Years Ago


Today is Thursday, Dec. 27, the 362nd day of 2012. There are four days left in the year.

ASSOCIATED PRESS

On this date in:

1512: King Ferdinand II issues the original Laws of Burgos, which are intended to regulate the treatment of indigenous people on Hispaniola by Spanish settlers.

1822: Scientist Louis Pasteur is born in Dole, France.

1831: Naturalist Charles Darwin sets out on a round-the-world voyage aboard the HMS Beagle.

1904: James Barrie’s play “Peter Pan: The Boy Who Wouldn’t Grow Up” opens at the Duke of York’s Theater in London.

1927: The musical play “Show Boat,” with music by Jerome Kern and libretto by Oscar Hammerstein II, opens at the Ziegfeld Theater in New York.

1932: New York City’s Radio City Music Hall opens to the public in midtown Manhattan. (Opening night, consisting of several hours of live acts, is considered a disaster, prompting the owners to shift to a format of showing a movie followed by a stage show.)

1945: Twenty eight nations sign an agreement creating the World Bank.

1947: The original version of the puppet character Howdy Doody makes its TV debut on NBC’s “Puppet Playhouse.”

VINDICATOR FILES

1987: Eighth graders at St. Patrick School tested in the 81st percentile on the Iowa Tests of Basic Skills, which isn’t extraordinary except that the same class tested in the 3rd percentile when they entered 1st grade. The “get tough” attitude of Sister Mary Dunn, the principal, gets much of the credit.

Merchants report that stores in the Southern Park Mall were as busy the day after Christmas as they were on Christmas Eve.

Sam Bahour, 23, who works at his father’s R&S United Family Foods store on Elm Street and who has lived for about five years in the West Bank, says he supports recent protests by Palestinians against Israel’s occupation of the West Bank and Gaza Strip.

1972: A lone bandit robs the cashier at the 20th Century Restaurant, 1760 Belmont Ave., escaping with an undetermined amount of cash.

Dr. Douglas Goldsmith is elected chief of staff at Youngstown Osteopathic Hospital.

Youngstown’s two shopping center developers, Edward J. DeBartolo and William M. Cafaro, will be co-chairman of the 1973 Heart Fund campaign in Mahoning County.

Isabelle Miller, education placement director at Youngstown State University, estimates that 300 graduates were placed in teaching jobs in the last year and says she still has openings in math, general sciences, special education and music.

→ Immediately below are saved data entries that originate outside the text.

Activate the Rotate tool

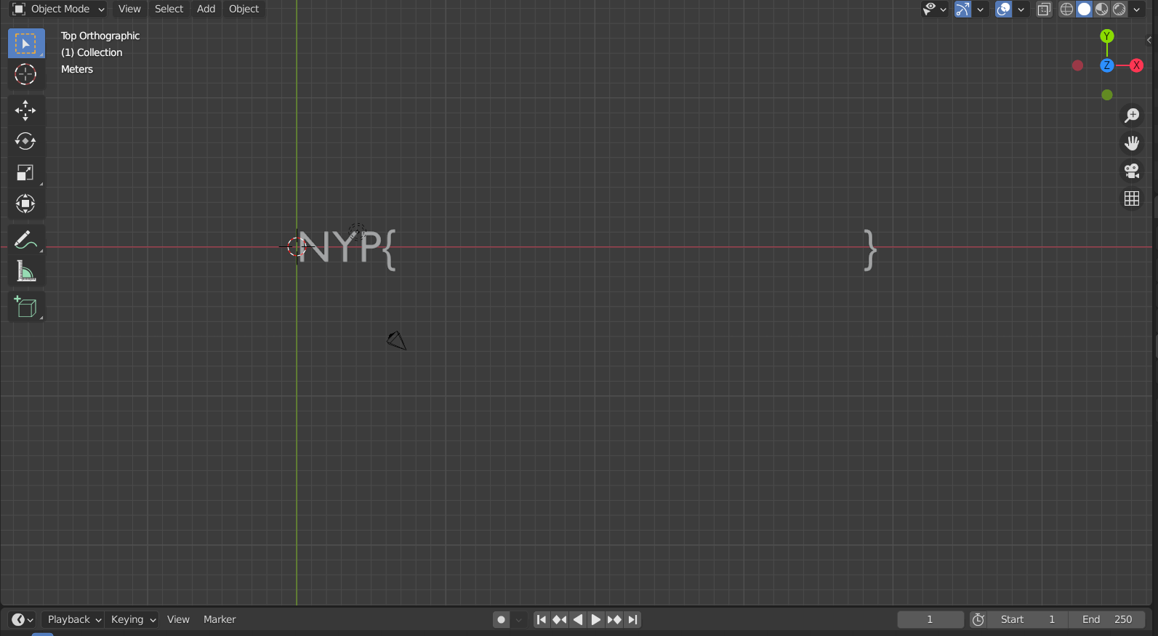25,141
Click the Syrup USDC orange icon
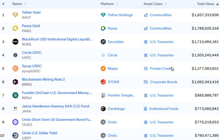 click(x=15, y=68)
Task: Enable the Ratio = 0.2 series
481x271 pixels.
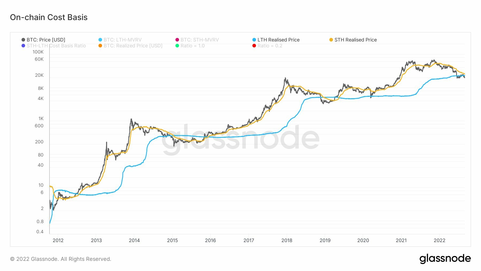Action: pos(270,46)
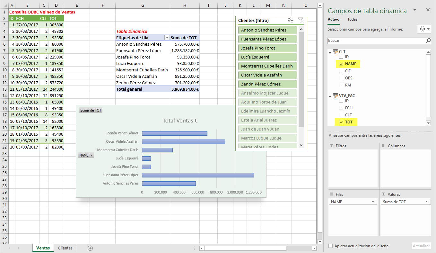Open the task pane options arrow

(415, 10)
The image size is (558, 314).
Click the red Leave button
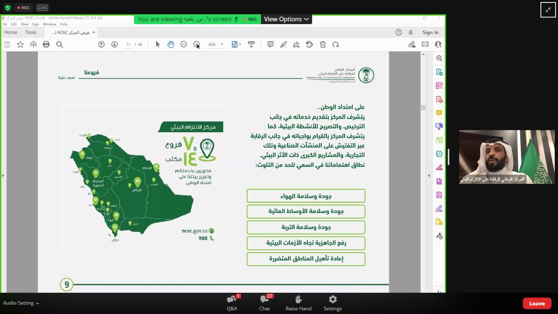click(x=537, y=304)
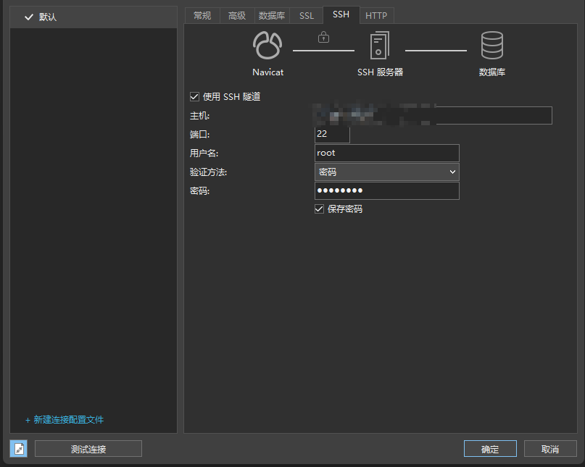Screen dimensions: 585x467
Task: Click inside the 用户名 field showing root
Action: pyautogui.click(x=386, y=153)
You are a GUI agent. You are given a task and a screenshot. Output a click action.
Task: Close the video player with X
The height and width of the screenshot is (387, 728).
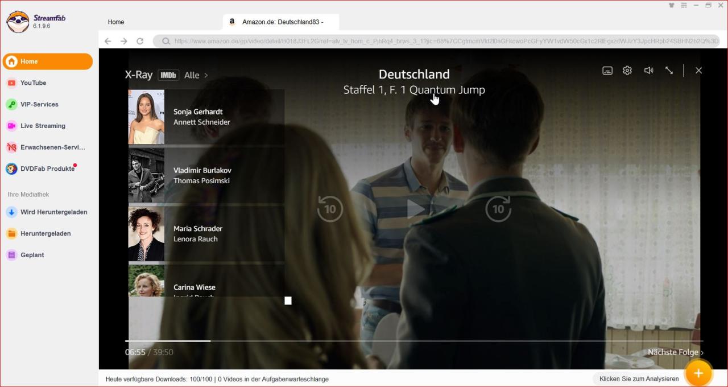[698, 71]
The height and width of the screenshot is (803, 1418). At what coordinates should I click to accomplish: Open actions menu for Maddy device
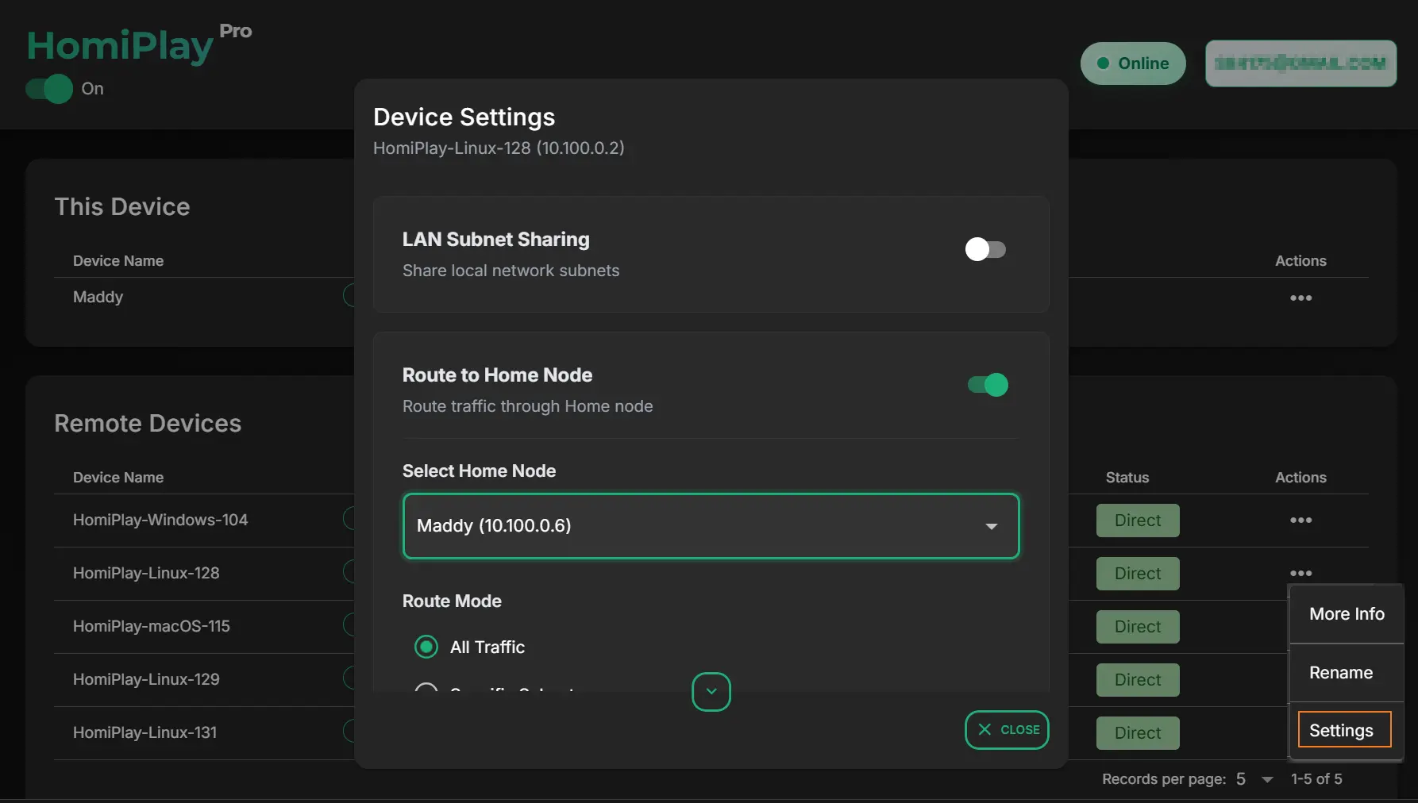[1300, 298]
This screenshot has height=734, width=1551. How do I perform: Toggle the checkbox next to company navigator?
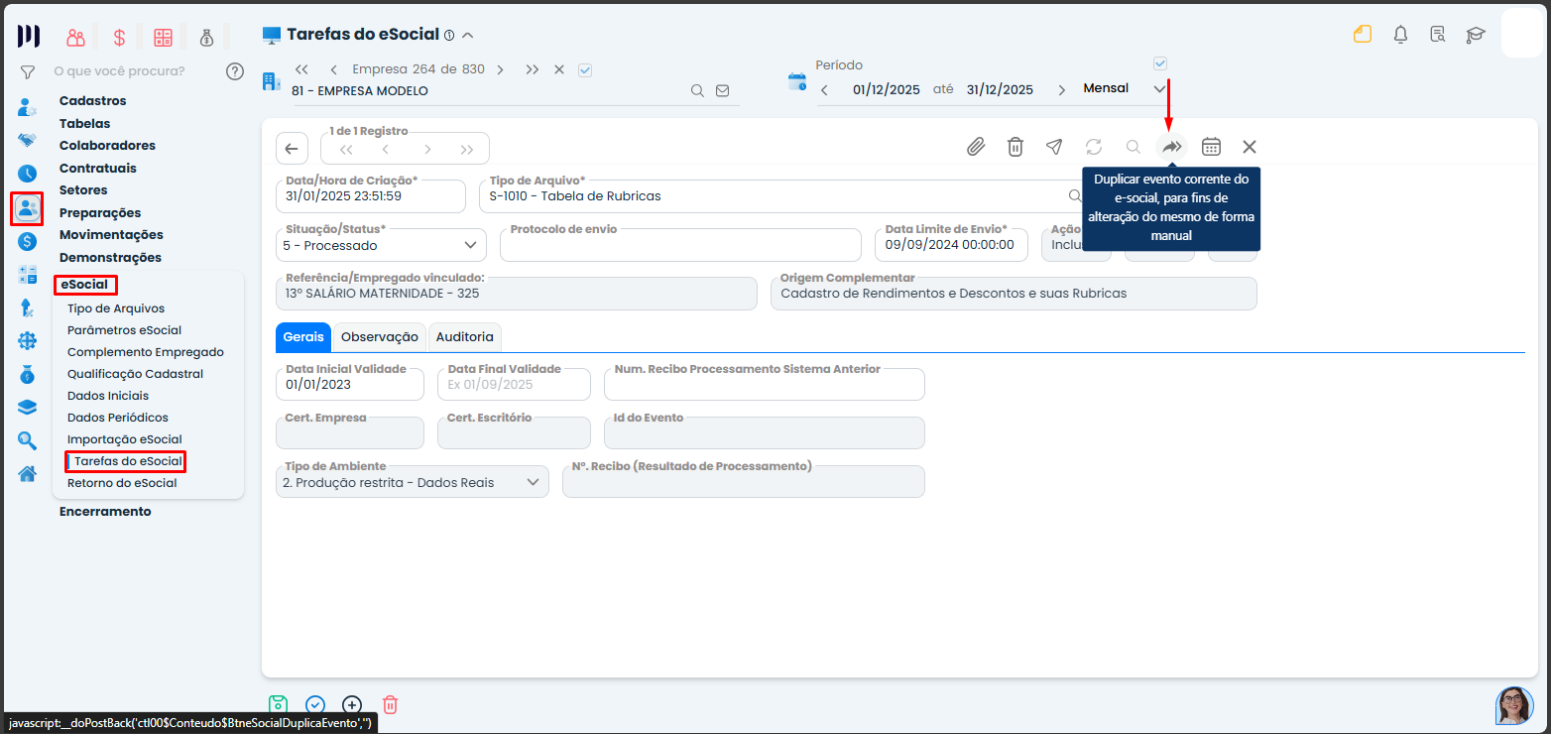585,69
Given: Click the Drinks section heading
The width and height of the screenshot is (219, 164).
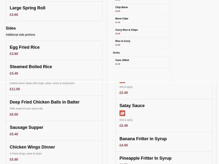Looking at the screenshot, I should click(x=117, y=52).
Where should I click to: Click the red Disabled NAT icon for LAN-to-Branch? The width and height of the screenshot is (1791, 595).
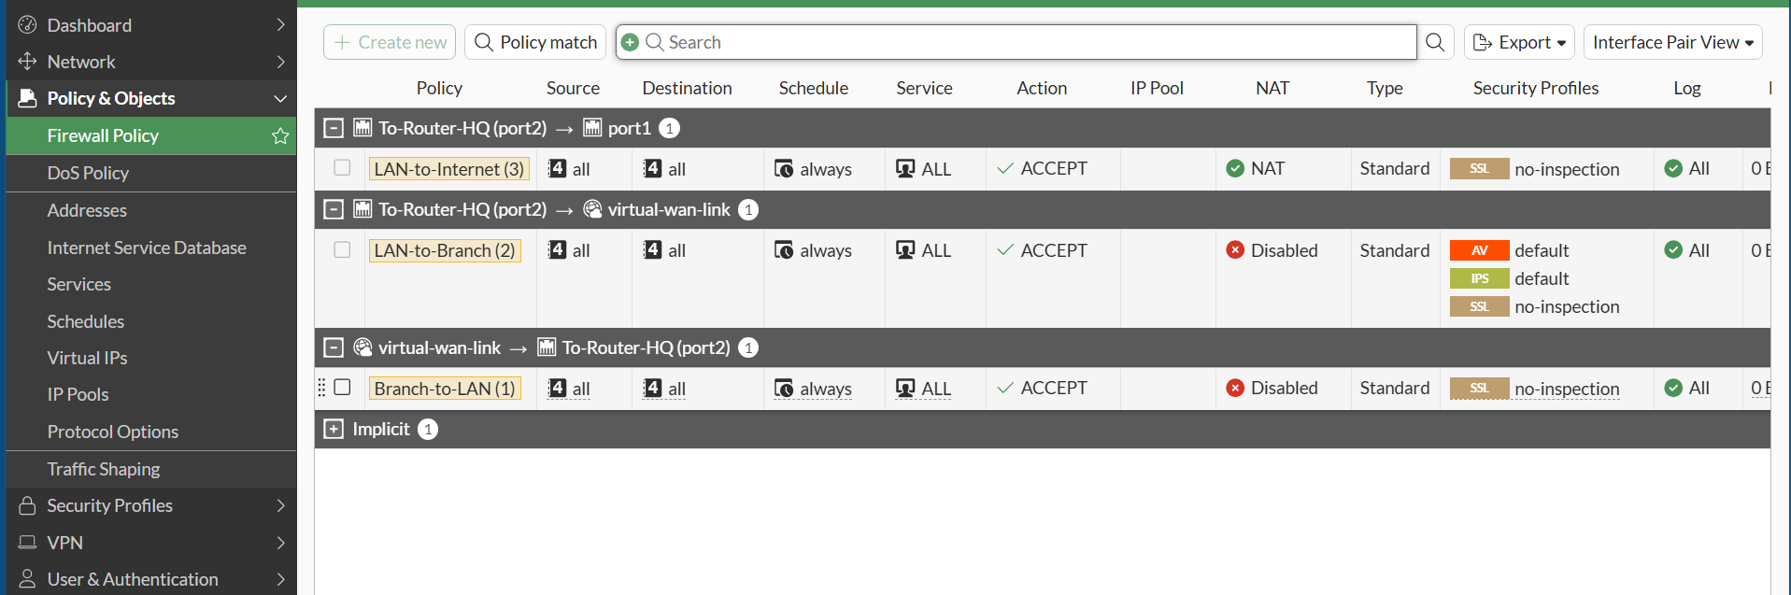1235,250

When North Carolina State faces West Virginia in the Peach Bowl, there will be a lot of local interest: N.C. head coach is East Liverpool’s Lou Holtz, one of his key assistants is Niles graduate Bo Rein and on the squad is Pat Hovance of Warren John F. Kennedy High.

1962: Frigid Canadian air sweeps through the Mahoning Valley, dropping temperatures to near zero.

Luther T. Fawcett, 77, retired chief engineer of the Mahoning Valley Sanitary District, dies in Daytona Beach, Fla., of heart failure.

Julio DiBenedetto, producer/director of CBS-TV’s “Candid Camera,” brings his new bride, the former “Miss England, 1962,” to Youngstown for a visit with his parents, Mr. and Mrs. Daniel DiBenedetto, 1982 Brownlee Ave.

1937: A.W. Craver, chairman of the Mahoning County Democratic Party and a former mayor of Youngstown, is named acting postmaster of the Youngstown Post Office.

Mrs. Louis J. Campbell, daughter-in-law of the late James A. Campbell, founder of the Youngstown Sheet & Tube Co., dies of a bullet wound from a revolver fired by her daughter, Louise, 28. During a coroner’s inquest, Miss Campbell testifies that she had impulsively fired the gun at a candle during a Christmas Eve party and that the gun discharged accidentally when her mother attempted to take it from her.

Mahoning County Clerk of Courts William Quinlan reveals that 850 aliens were naturalized in the county during 1937, about 100 more than in 1936.

Youngstown will pay $4,017 in overtime to 131 members of the fire department for overtime worked during the summer steel strikes. Payments will range from $30 to $60 per man.